Today I thought about numbers. I do not know much about them. They have never be very kind to me. But they are very mysterious. I thought about the number '4', and what it means to call something '4'. I also thought about how the concept of number could be conceived in poststructural terms. Some of my general musings were: how is number determined? How is it allegedly and possibly beyond determination (viz. the determination of discourse)? How could '4' already be other to itself, self-divided, not '4', structurally, etc., and how (if this could be demonstrated) has this instability been dealt with historically?
When we generally think of a number, say, '4', we think of a uniform measure of determination--a specific quantity, discernible by virtue of its pattern or sameness. This must be repeatable, since it is repetition which provides the basis for its identity. '4', whatever else it may be, is a system of arrangements, the sum of which is contained and containable within the blanket concept named '4'. But '4' is actually nothing concrete, and nothing tangible. (In reading this, it was precisely this italicized sentence that my brother pronounced his severe disagreement with its contents.) In a certain way, I argue, '4' has never been demonstrated, except by analogy. There are infinite ways to show '4': '4' is 1+1+2, or 2x2, or -8/-2, and so on and so forth. But where and what exactly is '4' itself in all of these arrangements? In other words, where could '4' be shown to exist, or where does it exist, without the imposition, the imprint, of something posing as '4' (1+3, for instance), which stands in for '4', which constitutes '4' and assumes its name? The answer is, of course, nowhere.
Some conclusions. This is how I can presumably say that '4' is already other to itself.
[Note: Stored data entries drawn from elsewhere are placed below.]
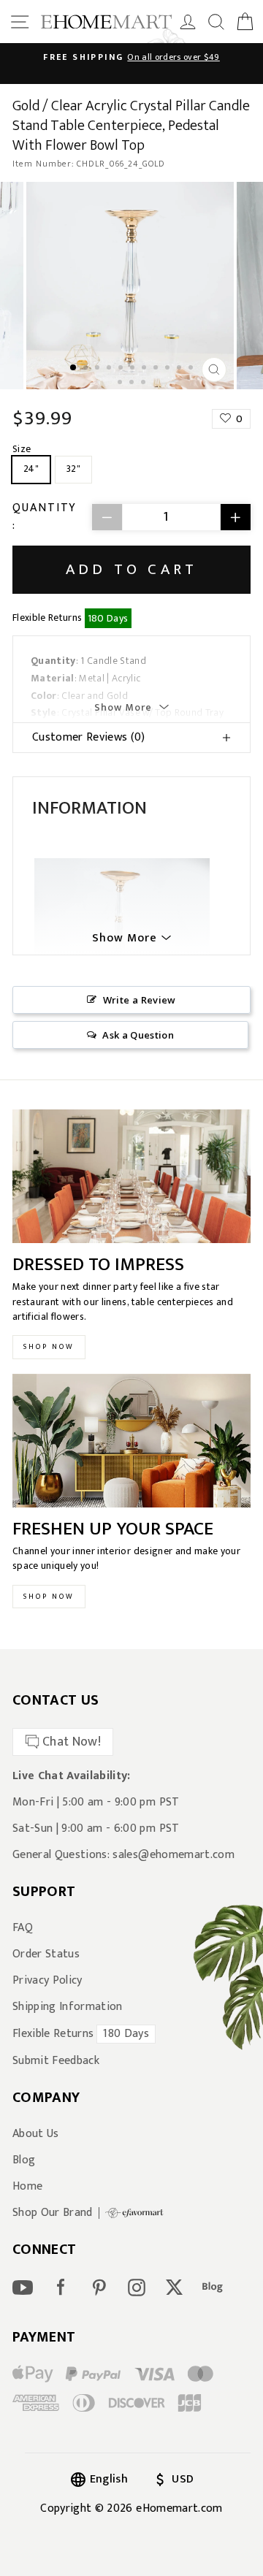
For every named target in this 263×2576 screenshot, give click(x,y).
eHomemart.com (179, 2508)
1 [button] (73, 368)
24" (31, 469)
With all of the nonsense and ambiguity implied: '4' is never '4'. Just as Freud demonstrated that we are all strangers to ourselves and to our consciousness, by virtue of the radical otherness otherwise known as the unconscious, here too we see numbers working in the same way, as having a similar unconscious, that both eludes our clear understanding of the concept, since it endlessly complicates it, and perverts its contents to us. '4' is never '4': '4' is always a metaphor for an abstract idea, an ideal, say, of order, or correspondence. Because, again: you can't show me '4' without showing me something else: and so it appears that not only is '4' an abstract label, but indistinguishable from something else, something not '4'.
But always '4', always '4'. At the same time, of course, one naturally thinks (but why is this particular thought natural, as oppose to the other) : that in all cases one has done nothing but show '4', each and every time! '4' has consistently appeared everywhere, with pure and proper consistency, the consistency and analyticity of science. Of course, of course.
So '4' is always '4' and apparently never '4'. You might agree with me on this, or you might not. I won't mind. But here. It shows itself precisely in the Marxian observation of the economy of exchange. Here's how exchange works: something is exchanged for something else. Meat for money. But they are converted or exchanged through an abstract (let's not forget) system of equivalence. Meat and money are taken as the same, when they are, in fact, not. Or, rather: exchange politics declares meat and money the same, while meat and money are not the same. Are they the same? Exchange performs magic and miracle: it establishes paradox proper. So too with '4'. '4' and '3+1' are not the same: and yet they are, of course, always. They are depicted as equivalent. The hundred dollar question, of course, is whether this sameness or equivalence is outside of human determination, or whether it is instead an effect of discourse. My question, the same one, to the prodigious reader would be (and which no doubt sounds ridiculous and absurd, but I desire to question precisely these things): aside from everything you have ever learned about numbers, and looking simply at what I write, and the concepts as they are given, in what way is 3+1 the same as '4'? At what point does 3+1 become '4'?
The experience with number for Kant and the empiricists was as follows: the question or problem was always a coin toss between number as synthetic (Kant) and number as analytic (Ayer and co.). In other words, is there something mysterious, something more added to 3+1 to make it '4', or is '4' simply imbedded in 3+1. Today we are no doubt accustomed to thinking the latter. In fact we don't even think it. We don't need to. Set theory and analytic philosophy are prefaced on derivation and 'truth' preservation. Any idiot knows 3+1 is 4. It has to be. But what if we said that the solution to the synthetic/analytic problem consisted in precisely its non-solution? Or: what if we said that Kant and others were mistaken to focus on such as a 'problem' or an antinomy altogether?
I want to go on with this, and I feel I have much more to say, but alas, I've written myself tired. To be continued?